(Beginning of DATA SHOWN)

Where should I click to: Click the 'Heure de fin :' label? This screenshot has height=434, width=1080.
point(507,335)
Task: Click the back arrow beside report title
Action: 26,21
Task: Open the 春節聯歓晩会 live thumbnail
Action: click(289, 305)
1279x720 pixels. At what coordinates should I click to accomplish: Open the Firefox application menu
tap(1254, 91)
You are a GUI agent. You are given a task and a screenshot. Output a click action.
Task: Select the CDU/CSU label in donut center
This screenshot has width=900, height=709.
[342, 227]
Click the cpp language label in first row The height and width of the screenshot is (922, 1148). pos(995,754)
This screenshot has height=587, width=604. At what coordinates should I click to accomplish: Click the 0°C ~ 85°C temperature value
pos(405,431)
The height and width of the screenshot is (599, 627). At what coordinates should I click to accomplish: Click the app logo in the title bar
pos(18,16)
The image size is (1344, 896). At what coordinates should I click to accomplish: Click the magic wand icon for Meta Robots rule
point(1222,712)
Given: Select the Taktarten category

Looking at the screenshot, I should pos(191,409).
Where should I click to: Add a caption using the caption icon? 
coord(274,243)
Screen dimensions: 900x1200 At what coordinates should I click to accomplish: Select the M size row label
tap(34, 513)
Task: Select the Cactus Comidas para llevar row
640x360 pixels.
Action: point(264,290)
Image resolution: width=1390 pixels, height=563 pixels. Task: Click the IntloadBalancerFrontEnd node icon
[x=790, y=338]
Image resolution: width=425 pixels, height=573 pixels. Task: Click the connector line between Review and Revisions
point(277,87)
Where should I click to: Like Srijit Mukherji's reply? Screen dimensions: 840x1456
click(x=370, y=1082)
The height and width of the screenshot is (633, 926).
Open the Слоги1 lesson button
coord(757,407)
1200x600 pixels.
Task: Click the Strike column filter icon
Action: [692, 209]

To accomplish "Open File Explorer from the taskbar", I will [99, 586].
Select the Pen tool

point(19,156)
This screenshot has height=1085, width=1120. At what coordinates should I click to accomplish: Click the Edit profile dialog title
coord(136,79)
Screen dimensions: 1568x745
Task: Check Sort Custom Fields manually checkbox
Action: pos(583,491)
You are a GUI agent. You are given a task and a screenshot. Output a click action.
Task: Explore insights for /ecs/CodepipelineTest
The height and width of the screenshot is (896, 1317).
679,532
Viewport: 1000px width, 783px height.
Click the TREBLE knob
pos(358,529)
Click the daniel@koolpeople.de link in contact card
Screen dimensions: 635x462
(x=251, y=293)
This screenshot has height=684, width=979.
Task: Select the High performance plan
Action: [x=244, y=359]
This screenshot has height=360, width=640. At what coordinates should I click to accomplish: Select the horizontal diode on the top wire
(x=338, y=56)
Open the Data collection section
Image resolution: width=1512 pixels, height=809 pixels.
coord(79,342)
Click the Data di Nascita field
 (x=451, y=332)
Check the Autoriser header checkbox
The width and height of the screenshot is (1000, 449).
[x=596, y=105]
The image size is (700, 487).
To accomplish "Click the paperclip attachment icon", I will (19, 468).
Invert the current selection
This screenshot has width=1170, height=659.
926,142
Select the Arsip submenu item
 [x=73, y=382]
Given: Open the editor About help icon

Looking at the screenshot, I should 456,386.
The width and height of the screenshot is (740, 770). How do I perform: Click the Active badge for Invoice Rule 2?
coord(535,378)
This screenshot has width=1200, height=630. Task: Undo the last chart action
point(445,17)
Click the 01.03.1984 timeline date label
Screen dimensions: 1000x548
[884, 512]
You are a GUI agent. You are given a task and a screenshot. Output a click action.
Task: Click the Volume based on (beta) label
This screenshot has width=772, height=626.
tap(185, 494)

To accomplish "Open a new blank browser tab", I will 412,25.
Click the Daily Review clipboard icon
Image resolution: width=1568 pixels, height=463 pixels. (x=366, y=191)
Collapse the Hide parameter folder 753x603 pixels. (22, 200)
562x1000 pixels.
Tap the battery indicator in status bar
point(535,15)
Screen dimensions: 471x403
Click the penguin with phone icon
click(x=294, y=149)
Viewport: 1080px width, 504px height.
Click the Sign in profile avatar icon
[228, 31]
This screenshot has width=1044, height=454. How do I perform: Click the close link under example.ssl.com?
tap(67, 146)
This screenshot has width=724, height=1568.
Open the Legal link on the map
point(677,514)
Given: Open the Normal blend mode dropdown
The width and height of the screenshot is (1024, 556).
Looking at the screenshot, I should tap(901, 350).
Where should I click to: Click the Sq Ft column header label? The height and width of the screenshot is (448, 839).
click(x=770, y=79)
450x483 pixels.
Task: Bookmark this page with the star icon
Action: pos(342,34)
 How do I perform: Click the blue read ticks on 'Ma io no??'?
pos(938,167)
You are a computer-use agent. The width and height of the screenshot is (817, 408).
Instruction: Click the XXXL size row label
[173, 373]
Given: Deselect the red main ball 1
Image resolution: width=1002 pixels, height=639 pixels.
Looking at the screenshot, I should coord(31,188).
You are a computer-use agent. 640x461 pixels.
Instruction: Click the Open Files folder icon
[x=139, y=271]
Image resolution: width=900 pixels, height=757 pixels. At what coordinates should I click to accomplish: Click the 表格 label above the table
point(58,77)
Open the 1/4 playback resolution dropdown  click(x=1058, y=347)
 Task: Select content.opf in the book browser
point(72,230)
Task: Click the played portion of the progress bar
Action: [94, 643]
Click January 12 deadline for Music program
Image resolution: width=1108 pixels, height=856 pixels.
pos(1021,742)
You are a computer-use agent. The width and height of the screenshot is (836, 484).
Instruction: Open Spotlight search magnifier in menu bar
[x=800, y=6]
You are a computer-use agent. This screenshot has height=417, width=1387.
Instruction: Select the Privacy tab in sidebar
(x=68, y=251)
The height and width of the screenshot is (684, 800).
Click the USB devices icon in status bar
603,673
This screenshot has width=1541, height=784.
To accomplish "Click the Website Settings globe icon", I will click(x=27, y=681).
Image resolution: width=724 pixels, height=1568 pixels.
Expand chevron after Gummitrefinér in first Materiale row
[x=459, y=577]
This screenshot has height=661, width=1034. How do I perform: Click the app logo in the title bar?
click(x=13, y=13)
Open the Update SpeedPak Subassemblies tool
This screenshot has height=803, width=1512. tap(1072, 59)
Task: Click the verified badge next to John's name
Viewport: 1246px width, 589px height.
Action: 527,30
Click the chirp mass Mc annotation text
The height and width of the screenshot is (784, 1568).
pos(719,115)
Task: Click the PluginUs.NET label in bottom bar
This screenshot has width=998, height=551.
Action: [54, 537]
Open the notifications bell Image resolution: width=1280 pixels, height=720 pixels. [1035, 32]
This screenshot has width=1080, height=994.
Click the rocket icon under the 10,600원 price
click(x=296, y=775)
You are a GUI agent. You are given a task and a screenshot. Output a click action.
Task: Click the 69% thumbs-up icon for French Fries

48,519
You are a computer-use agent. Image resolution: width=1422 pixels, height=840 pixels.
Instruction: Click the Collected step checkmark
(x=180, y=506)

(End of DATA SHOWN)

▶ [TASK PROMPT] Return all lines of the data in which the string "computer" appears.

▶ [RESULT]
You are a computer-use agent. The width and height of the screenshot is (817, 408).
You are a computer-use agent. 640x461 pixels.
You are a computer-use agent. The width and height of the screenshot is (836, 484).
You are a computer-use agent. This screenshot has height=417, width=1387.
You are a computer-use agent. Image resolution: width=1422 pixels, height=840 pixels.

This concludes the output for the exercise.